**** EXCERPT PROVIDED ****

At the same time, such slow growth — many forecasters are predicting about the same in 2012, with projections hovering around 2.5 percent — is not enough to push joblessness down over time. It leaves little margin for error.
In other words, given the headwinds, it will take everything going right for the kind of robust expansion that would make this a recovery not just in the technical sense that economists talk about.
The goal for every economic policymaker is (or should be) that the conversations around holiday dinner tables next December are about how a long-unemployed uncle finally found a job, a newly married cousin was able to buy a house, and Grandpa felt comfortable enough with his savings to retire.
Five questions hanging over the economy in 2012 will determine whether that is the case or it is another year of muddling along — or worse.
Will the U.S. political system behave itself?

****

**CHECK YOUR UNDERSTANDING**
1. Write out the economy passage word for word, beginning at the words "The goal for" and stopping after "system behave itself?".
2. Answer these questions from the economy passage:
(a) Around what growth rate are projections for 2012 hovering?
(b) In the holiday-dinner example, what was the newly married cousin able to do?
(c) How many questions hanging over the economy in 2012 does the passage mention?
3. Carry on the economy passage, picking up right after its final sentence.
The lines that come next are separate material, unrelated to the economy passage.

**** GIVEN DATA ****

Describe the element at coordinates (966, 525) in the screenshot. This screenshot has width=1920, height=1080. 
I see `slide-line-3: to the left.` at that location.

****

**OUTPUTS FOR THE TASKS**
1.
The goal for every economic policymaker is (or should be) that the conversations around holiday dinner tables next December are about how a long-unemployed uncle finally found a job, a newly married cousin was able to buy a house, and Grandpa felt comfortable enough with his savings to retire.
Five questions hanging over the economy in 2012 will determine whether that is the case or it is another year of muddling along — or worse.
Will the U.S. political system behave itself?

2.
(a) Around 2.5 percent.
(b) Buy a house.
(c) Five.

3.
In 2011, American politics was ugly in ways that undermined confidence and damaged economic prospects. One key to a better economy in 2012 will be a more orderly, confidence-inspiring management of the most powerful government on Earth.
There was the April battle over spending that nearly shut down the government. The December standoff was over whether to continue a cut in the payroll tax that both parties agreed to in principle. But most damaging was the summer brinkmanship when many House Republicans threatened to block an increase in the debt ceiling — which would have meant a default on U.S. debt — unless they got their way on major spending cuts.